- **STUDY QUESTIONS**:
1) Extract the passage of the C++ multithreading article from "This article is" to "building blocks (C++11+)", copying it word for word.
2) Extend the article on C++ multithreading, picking up right after its last line.

- **SOURCE PASSAGE**:
This article is for those who are just planning their first steps into multithreaded programming in C++. We won’t jump straight into writing complex thread pools or lock-free queues — first, we’ll cover the fundamentals you need to avoid critical mistakes.

1. Why multithreading is essential right now

Modern processors have anywhere from 4 to 128+ cores. If your program uses only one thread — you are literally wasting 75–95% of the available computing power. Multithreading enables:

  • parallel data processing (e.g., image processing, machine learning, servers)
  • background tasks (file downloads, network requests)
  • acceleration of computations on multi-core hardware

But there is a cost: code becomes more complex, and you introduce race conditions, deadlocks, and data races.

2. Basic building blocks (C++11+)

std::thread — the main class for creating a thread

#include <thread>
#include <iostream>

void sayHello() {
    std::cout << "Hello from thread " << std::this_thread::get_id() << "\n";
}

int main() {
    std::thread t(sayHello);
    t.join();  // must wait for completion
    return 0;
}

Important notes:

  • If you do not call join() or detach() — the program will terminate with an error (terminate called without an active exception)
  • detach() detaches the thread — it runs independently (rarely used)

Passing parameters:

void printNumber(int n) {
    std::cout << "Number: " << n << "\n";
}

std::thread t(printNumber, 42);

3. The most common beginner mistake — race condition

int counter = 0;

void increment() {
    for (int i = 0; i < 100000; ++i) {
        counter++;  // DANGEROUS!

- **ENTRIES SUPPLIED**:
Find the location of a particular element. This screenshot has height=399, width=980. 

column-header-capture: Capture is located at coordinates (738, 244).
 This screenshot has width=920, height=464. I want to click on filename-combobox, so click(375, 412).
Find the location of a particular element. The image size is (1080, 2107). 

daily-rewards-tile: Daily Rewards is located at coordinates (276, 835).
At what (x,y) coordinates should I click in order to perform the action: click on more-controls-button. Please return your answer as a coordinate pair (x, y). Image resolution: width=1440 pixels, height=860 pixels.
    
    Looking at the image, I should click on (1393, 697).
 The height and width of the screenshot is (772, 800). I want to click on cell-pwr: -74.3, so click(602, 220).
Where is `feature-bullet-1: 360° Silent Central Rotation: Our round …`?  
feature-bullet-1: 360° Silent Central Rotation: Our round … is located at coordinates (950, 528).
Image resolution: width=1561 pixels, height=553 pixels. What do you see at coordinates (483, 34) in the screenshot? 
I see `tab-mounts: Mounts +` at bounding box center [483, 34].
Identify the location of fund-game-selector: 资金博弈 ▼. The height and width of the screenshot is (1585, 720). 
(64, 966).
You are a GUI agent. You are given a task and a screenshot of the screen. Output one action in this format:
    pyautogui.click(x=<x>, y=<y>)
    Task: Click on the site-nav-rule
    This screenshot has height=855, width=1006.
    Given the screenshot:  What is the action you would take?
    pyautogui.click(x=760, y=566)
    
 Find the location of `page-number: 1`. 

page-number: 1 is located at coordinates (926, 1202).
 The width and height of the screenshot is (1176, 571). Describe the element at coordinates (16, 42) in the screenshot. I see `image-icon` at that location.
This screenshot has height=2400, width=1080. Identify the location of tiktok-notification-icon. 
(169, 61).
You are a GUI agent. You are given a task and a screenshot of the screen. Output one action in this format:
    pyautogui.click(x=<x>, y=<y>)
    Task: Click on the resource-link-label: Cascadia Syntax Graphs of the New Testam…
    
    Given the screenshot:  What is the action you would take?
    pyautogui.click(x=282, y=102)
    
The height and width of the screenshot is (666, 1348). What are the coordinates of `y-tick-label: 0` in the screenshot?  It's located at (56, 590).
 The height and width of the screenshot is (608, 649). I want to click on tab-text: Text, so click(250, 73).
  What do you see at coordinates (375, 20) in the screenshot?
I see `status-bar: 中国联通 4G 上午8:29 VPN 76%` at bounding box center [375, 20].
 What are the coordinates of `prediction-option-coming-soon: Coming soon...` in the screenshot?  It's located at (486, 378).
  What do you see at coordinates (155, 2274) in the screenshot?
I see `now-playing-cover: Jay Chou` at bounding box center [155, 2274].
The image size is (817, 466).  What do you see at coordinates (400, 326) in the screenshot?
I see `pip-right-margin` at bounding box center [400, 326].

- **PER-TASK OUTPUTS**:
1)
This article is for those who are just planning their first steps into multithreaded programming in C++. We won’t jump straight into writing complex thread pools or lock-free queues — first, we’ll cover the fundamentals you need to avoid critical mistakes.

1. Why multithreading is essential right now

Modern processors have anywhere from 4 to 128+ cores. If your program uses only one thread — you are literally wasting 75–95% of the available computing power. Multithreading enables:

  • parallel data processing (e.g., image processing, machine learning, servers)
  • background tasks (file downloads, network requests)
  • acceleration of computations on multi-core hardware

But there is a cost: code becomes more complex, and you introduce race conditions, deadlocks, and data races.

2. Basic building blocks (C++11+)

2)
    }
}

int main() {
    std::thread t1(increment);
    std::thread t2(increment);
    t1.join();
    t2.join();
    std::cout << "Counter: " << counter << "\n";  // almost never 200000
}

The result will almost always be less than 200000 due to a race condition.

4. First line of defense — mutex (C++11)

#include <mutex>

std::mutex mtx;
int counter = 0;

void increment() {
    for (int i = 0; i < 100000; ++i) {
        std::lock_guard<std::mutex> lock(mtx);  // automatically unlocks on scope exit
        counter++;
    }
}

Now counter will always be exactly 200000.

Alternative — std::atomic (for simple types):

std::atomic<int> counter{0};

void increment() {
    for (int i = 0; i < 100000; ++i) {
        counter.fetch_add(1, std::memory_order_relaxed);
    }
}

5. What you need to know before your first real multithreaded project

  • Always call join() or detach() on every std::thread
  • Use std::lock_guard or std::unique_lock — never hold a mutex manually
  • For simple counters — std::atomic is faster than mutex
  • Avoid global variables — pass data via parameters or std::future
  • Start with std::jthread (C++20) — it automatically joins in its destructor
#include <thread>  // C++20

std::jthread jt([]{
    // this thread automatically finishes when leaving scope
});

6. Short roadmap for your first steps in multithreading

  1. Write a simple program with 2–3 threads that have no shared data
  2. Add a shared variable → observe the race condition
  3. Protect it with a mutex → verify correctness
  4. Try std::atomic for simple counters
  5. Move on to std::async and std::future for asynchronous computations

This is the foundation. Without it, you should not attempt thread pools, condition variables, or lock-free structures.

Multithreading is a powerful tool. But first, learn not to shoot yourself in the foot.